Toni Childs chronology
| The Woman's Boat (1994) | The Very Best of Toni Childs (1996) | Toni Childs: Ultimate Collection (2000) |

= The Very Best of Toni Childs =

The Very Best of Toni Childs is the first greatest hits album by American singer-songwriter, Toni Childs. It was successful in Australia and New Zealand, peaking in the top 10 in both countries.

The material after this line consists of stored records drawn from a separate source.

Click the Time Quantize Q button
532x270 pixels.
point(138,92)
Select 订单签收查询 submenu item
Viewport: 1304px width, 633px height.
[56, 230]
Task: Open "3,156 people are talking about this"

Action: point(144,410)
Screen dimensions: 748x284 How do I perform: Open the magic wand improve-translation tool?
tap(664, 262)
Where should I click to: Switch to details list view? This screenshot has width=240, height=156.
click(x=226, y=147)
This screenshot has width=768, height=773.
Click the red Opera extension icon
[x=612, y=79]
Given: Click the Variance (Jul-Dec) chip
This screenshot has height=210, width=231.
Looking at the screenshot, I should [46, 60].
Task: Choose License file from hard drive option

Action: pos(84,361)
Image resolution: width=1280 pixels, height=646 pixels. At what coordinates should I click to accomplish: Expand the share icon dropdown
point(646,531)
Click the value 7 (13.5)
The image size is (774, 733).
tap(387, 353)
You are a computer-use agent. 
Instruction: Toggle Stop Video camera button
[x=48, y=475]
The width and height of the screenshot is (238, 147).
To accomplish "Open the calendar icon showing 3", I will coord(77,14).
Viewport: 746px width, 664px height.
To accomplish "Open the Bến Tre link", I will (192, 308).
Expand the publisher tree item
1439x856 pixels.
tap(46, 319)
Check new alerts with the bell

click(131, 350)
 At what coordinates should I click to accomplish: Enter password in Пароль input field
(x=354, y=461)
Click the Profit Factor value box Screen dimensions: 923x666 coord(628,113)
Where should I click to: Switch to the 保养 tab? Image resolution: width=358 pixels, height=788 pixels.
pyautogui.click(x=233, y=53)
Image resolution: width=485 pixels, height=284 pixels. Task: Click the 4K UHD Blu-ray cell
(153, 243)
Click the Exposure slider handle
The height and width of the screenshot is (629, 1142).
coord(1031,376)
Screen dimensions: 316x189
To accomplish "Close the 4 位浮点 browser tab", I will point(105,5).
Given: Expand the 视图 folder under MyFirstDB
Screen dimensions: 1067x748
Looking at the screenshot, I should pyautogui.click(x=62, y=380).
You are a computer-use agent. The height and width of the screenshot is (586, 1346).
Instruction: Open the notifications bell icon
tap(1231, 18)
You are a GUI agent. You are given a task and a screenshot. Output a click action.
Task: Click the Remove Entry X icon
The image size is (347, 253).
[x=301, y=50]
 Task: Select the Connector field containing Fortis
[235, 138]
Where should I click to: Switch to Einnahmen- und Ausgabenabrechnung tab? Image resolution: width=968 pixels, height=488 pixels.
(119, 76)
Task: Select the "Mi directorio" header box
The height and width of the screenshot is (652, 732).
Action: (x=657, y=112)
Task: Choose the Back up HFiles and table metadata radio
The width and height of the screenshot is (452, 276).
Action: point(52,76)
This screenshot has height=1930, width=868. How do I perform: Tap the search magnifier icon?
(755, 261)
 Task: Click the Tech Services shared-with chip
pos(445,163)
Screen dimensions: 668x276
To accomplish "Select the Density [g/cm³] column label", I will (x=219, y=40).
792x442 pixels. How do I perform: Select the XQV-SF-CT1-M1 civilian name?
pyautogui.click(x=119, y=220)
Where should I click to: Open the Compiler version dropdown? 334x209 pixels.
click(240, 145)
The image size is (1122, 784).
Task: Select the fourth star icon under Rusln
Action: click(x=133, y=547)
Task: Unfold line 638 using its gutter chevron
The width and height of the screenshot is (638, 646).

Childs' version of "Many Rivers to Cross" was featured prominently in television advertisements for the National Australia Bank at the time. The song was re-released in Australia and peaked at No.12.

Professional ratings
Review scores
| Source | Rating |
| Allmusic | Star |

==Track listing==

| No. | Title | Writer(s) | Length |
|---|---|---|---|
| 1. | "Stop Your Fussin'" | Toni Childs, David Ricketts | 4:41 |
| 2. | "Zimbabwe" | Toni Childs, David Ricketts | 6:19 |
| 3. | "I've Got to Go Now" | Toni Childs, David Ricketts | 6:26 |
| 4. | "I Want to Walk With You" | Toni Childs, David Ricketts | 5:03 |
| 5. | "House of Hope" | Toni Childs, David Ricketts | 4:54 |
| 6. | "Many Rivers to Cross" | Jimmy Cliff | 5:27 |
| 7. | "Don't Walk Away" | Toni Childs, Phil Ramacon | 4:00 |
| 8. | "Let the Rain Come Down" | Toni Childs, David Ricketts | 4:50 |
| 9. | "Walk and Talk Like Angels" | Toni Childs, David Ricketts | 5:49 |
| 10. | "The Dead Are Dancing" | Toni Childs, David Ricketts | 4:32 |
| 11. | "Where's the Ocean" | Toni Childs | 4:44 |
| 12. | "Fell from a Great Height (featuring Stephen Cummings)" | Stephen Cummings, Bill McDonald | 4:06 |
| Total length: |  |  | 60:51 |

==Charts==
The Very Best of Toni Childs debuted at No.20 in Australia before peaking at No.1 for 6 weeks.

===Weekly charts===

| Chart (1996) | Peak position |
|---|---|
| Australian Albums (ARIA) | 1 |
| New Zealand Albums (RMNZ) | 8 |

===Year-end charts===

| Chart (1996) | Position |
|---|---|
| Australian Albums (ARIA) | 5 |

==Certifications and sales==

| Region | Certification | Certified units/sales |
| Australia (ARIA) | 6× Platinum | 420,000^{^} |
| New Zealand (RMNZ) | Gold | 7,500^{^} |
^{^} Shipments figures based on certification alone.